When one without fault is attacked by another, under such circumstances as to furnish reasonable ground for apprehending a design to take away his life or do him some great bodily harm, and there is reasonable ground for believing the danger imminent that such design will be accomplished, the assailed may safely act upon the appearances and kill the assailant, if that be necessary to avoid the apprehended danger; and the killing will be justified, although it may afterwards turn out that the appearances were false, and that there was not in fact either design to do him serious injury, or danger that it would be done. Shorter v. People, 2 Comst. 197; People v. McLeod, 1 Hill 420; 1 Hawk.P.C., ch. 9, sec. 1, p. 79.
Two other cases decided in the same state have adopted the same rule of decision, and it appears to be well founded in reason
and justice. Patterson v. People, 46 Barb. 635; People v. Sullivan, 3 Seld. 400; State v. Sloan, 47 Mo. 612; Whart. on Homicide, 212; State v. Baker, 1 Jones (N.C.) 272; Com. v. Drum, 58 Penn.St. 9.
Unless the party has reasonable ground of apprehension at the time, the justification will fail, it being settled law that a bare fear, unaccompanied by any overt act indicative of the supposed intention, will not warrant the party entertaining such fears in killing the other party by way of precaution, if there be no actual danger at the time. 1 East P.C. 272; Ros.Crim.Ev. (7th Am. ed.) 768; State v. Scott, 4 Ired. 409; State v. Harris, 4 Jones 190; Dill v. State, 25 Ala. 15; Dyson v. State, 26 Miss. 362; Holmes v. State, 23 Ala. 24; Carroll v. State, 23 id. 33.
Two grounds are assumed in support of the proposition that the evidence of previous threats ought to have been admitted:
1. That it would have confirmed the other evidence introduced by the prisoner to prove that he committed the act of homicide in self-defense.
2. That it would have aided the jury in determining which of the parties fired the first shot.
Remarks already made are sufficient to show that a bare fear of danger to life, unaccompanied by any overt act or manifestation indicative of a felonious intent to that effect, will not justify the person entertaining such fears in killing the supposed assailant. Such a defense is not made out unless all the conditions of the proposition before explained concur in the immediate circumstances which attend the act of homicide.
When a person apprehends that another, manifesting by his attitude a hostile intention, is about to take his life or to do him enormous bodily harm, and there is reasonable ground for believing the danger imminent that such design will be accomplished, he may, if no other practicable means of escape are at hand, oppose force by force, and may even kill the assailant if that be necessary to avoid the apprehended danger, but he must act and decide as to the necessity and the force of the circumstances at his peril, and with the understanding that his conduct is subject to judicial investigation and review.

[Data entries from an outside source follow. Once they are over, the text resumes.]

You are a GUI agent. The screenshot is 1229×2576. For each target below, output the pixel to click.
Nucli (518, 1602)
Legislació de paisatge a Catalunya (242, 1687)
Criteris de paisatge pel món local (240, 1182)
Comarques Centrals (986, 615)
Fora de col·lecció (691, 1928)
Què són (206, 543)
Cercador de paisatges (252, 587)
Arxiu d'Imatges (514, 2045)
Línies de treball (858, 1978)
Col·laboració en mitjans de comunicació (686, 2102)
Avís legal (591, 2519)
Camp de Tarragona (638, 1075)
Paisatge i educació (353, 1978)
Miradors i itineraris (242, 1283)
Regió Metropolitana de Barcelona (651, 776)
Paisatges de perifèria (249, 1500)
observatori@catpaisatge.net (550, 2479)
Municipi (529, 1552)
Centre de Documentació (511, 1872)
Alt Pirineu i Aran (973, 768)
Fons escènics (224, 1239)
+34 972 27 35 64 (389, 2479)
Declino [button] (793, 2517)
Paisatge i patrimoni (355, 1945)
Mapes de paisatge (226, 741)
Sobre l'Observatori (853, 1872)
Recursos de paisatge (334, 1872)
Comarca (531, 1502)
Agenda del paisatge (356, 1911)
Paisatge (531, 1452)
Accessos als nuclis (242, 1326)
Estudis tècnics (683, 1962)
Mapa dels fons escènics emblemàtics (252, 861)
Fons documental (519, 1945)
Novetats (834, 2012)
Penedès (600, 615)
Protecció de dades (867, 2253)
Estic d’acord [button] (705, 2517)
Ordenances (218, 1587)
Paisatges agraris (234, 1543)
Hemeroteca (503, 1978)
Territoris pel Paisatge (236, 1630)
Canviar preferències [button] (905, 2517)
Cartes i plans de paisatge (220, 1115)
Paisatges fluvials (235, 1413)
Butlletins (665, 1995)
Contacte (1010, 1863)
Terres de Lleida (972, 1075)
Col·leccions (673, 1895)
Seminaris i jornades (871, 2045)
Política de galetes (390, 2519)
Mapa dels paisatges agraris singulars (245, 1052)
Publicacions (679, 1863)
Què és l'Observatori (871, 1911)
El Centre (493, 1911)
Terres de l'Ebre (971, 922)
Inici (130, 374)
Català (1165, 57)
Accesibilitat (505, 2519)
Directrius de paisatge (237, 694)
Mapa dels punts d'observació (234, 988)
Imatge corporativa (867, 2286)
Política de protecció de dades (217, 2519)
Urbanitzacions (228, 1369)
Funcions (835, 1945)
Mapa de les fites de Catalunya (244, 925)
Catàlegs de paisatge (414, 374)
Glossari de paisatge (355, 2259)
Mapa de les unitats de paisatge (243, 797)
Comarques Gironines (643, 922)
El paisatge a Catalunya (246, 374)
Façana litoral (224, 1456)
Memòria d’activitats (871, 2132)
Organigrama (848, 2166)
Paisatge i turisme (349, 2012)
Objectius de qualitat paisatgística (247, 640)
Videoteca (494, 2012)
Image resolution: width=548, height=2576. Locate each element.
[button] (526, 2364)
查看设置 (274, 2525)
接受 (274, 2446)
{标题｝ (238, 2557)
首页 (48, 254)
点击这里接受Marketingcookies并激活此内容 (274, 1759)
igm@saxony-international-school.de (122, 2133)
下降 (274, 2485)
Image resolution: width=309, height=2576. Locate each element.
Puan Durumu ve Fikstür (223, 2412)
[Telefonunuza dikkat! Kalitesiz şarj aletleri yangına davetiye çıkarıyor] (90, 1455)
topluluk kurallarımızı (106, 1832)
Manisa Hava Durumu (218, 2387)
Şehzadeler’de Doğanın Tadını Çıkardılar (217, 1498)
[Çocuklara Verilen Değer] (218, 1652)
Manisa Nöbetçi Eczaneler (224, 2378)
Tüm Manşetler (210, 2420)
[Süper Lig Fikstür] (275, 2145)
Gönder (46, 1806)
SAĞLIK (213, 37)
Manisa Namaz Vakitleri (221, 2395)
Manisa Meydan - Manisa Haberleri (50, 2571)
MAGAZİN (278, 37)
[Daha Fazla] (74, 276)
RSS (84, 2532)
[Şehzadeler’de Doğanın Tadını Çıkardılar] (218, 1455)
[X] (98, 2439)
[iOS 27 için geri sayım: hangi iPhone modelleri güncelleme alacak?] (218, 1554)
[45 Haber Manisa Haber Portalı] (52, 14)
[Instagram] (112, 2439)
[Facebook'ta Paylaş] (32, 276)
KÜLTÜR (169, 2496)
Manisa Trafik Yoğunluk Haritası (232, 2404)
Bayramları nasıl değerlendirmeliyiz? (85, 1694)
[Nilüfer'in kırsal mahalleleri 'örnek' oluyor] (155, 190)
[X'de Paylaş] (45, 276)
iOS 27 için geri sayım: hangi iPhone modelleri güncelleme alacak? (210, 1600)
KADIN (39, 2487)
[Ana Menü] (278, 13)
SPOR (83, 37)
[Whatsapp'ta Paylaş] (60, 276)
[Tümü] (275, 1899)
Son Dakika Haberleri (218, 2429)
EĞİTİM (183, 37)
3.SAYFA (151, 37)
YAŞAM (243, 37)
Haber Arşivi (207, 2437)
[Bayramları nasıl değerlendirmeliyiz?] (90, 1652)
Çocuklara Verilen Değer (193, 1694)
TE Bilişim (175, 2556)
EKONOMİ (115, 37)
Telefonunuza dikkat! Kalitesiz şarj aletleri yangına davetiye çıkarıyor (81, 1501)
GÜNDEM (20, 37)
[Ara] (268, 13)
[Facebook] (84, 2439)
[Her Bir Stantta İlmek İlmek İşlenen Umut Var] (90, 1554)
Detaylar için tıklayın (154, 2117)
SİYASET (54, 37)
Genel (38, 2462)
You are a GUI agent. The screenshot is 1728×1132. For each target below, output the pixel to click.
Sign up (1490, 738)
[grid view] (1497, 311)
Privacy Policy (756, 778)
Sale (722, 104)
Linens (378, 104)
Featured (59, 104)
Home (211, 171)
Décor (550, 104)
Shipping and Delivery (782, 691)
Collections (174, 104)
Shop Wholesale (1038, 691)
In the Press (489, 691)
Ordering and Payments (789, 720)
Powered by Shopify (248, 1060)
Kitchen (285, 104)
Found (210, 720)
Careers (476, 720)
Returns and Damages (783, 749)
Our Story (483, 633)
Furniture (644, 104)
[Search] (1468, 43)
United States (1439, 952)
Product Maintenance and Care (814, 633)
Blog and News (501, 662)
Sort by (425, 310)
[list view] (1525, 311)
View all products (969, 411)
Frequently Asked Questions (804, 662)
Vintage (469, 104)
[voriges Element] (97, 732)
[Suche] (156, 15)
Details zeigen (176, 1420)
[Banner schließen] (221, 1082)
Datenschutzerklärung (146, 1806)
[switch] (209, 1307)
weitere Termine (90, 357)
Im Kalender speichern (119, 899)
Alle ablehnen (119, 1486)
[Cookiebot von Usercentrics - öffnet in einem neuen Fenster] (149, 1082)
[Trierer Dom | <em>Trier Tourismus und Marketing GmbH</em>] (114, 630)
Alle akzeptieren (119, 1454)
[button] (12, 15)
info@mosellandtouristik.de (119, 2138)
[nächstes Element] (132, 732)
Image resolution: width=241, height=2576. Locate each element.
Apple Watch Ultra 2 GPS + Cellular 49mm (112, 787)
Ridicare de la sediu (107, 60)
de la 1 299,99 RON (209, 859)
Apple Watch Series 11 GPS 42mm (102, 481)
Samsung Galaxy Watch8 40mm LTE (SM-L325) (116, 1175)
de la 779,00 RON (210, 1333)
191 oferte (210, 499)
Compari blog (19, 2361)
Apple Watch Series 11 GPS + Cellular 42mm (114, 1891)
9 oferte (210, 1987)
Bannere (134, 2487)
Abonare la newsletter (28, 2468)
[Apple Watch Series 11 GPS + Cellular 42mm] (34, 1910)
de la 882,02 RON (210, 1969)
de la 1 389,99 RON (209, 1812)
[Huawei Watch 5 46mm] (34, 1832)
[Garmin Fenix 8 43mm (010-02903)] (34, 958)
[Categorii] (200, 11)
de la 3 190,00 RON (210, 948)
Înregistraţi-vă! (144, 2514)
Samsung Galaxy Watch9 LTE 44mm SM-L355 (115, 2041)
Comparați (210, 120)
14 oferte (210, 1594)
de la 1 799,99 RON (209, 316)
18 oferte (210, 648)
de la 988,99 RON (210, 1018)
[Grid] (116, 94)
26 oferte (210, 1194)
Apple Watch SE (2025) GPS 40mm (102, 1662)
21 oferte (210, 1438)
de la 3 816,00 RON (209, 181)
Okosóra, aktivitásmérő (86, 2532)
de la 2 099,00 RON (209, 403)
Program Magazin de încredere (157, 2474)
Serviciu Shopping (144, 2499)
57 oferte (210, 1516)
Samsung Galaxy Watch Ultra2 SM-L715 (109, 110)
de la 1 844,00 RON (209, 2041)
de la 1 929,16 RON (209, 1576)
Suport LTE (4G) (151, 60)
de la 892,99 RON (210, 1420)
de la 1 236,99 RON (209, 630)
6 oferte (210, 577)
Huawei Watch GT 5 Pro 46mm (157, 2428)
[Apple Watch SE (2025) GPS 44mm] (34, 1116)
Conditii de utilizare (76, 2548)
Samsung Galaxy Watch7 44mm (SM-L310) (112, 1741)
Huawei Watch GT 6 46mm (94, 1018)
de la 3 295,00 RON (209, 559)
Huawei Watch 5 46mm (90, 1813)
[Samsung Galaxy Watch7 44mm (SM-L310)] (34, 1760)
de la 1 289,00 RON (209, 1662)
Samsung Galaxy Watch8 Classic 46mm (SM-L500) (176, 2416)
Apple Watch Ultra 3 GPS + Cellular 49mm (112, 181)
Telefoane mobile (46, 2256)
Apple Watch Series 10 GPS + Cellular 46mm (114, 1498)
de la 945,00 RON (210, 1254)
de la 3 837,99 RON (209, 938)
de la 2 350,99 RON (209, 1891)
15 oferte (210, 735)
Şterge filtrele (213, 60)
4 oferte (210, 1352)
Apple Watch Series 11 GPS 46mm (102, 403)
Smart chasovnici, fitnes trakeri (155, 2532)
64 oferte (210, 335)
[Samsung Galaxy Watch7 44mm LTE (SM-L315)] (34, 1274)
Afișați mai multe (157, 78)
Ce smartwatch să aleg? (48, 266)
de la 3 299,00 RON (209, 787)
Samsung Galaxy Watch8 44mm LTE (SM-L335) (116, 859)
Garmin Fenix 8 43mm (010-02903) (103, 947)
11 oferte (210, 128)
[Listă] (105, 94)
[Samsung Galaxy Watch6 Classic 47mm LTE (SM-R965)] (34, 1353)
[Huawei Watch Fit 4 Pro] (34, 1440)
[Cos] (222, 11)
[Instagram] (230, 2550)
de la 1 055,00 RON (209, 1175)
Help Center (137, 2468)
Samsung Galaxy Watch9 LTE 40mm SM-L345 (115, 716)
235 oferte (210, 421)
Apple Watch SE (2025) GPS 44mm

Apply that rule to the case before the court, and it is clear that there was no evidence in the case tending to show that
the prisoner killed the deceased in self-defense. Proof to that effect is entirely wanting, and every attending circumstance disproves the theory, and shows that such a defense, if it was set up in the court below, was utterly destitute of every pretence of foundation, as appears from the following circumstances:
1. That the prisoner was not alone.
2. That when he, in company with the nigh -watchman, approached the hotel, the deceased was sitting on the steps, asleep or in a stupor, apparently unaware of their approach.
3. That the prisoner might have passed on, turned back, or stood still in perfect safety.
4. That if he feared any thing, his needful protection was at hand.
5. That the deceased neither spoke nor moved, and was as harmless as if he had been inanimate matter.
6. That the prisoner, better than any one else except the sleeping man, knew that the deceased was unarmed, because he, the prisoner, had the pistol of the deceased in his own pocket. 1 Gabb.Cr.L. 496.
Viewed in the light of the attending circumstances, it is amazing that anyone can come to the conclusion that there is any evidence tending to show that the prisoner, as a reasonable being, could have believed that it was necessary to take the life of the deceased in order to save his own life, or to save himself from enormous bodily harm. Logue v. Com., 38 Penn.St. 265.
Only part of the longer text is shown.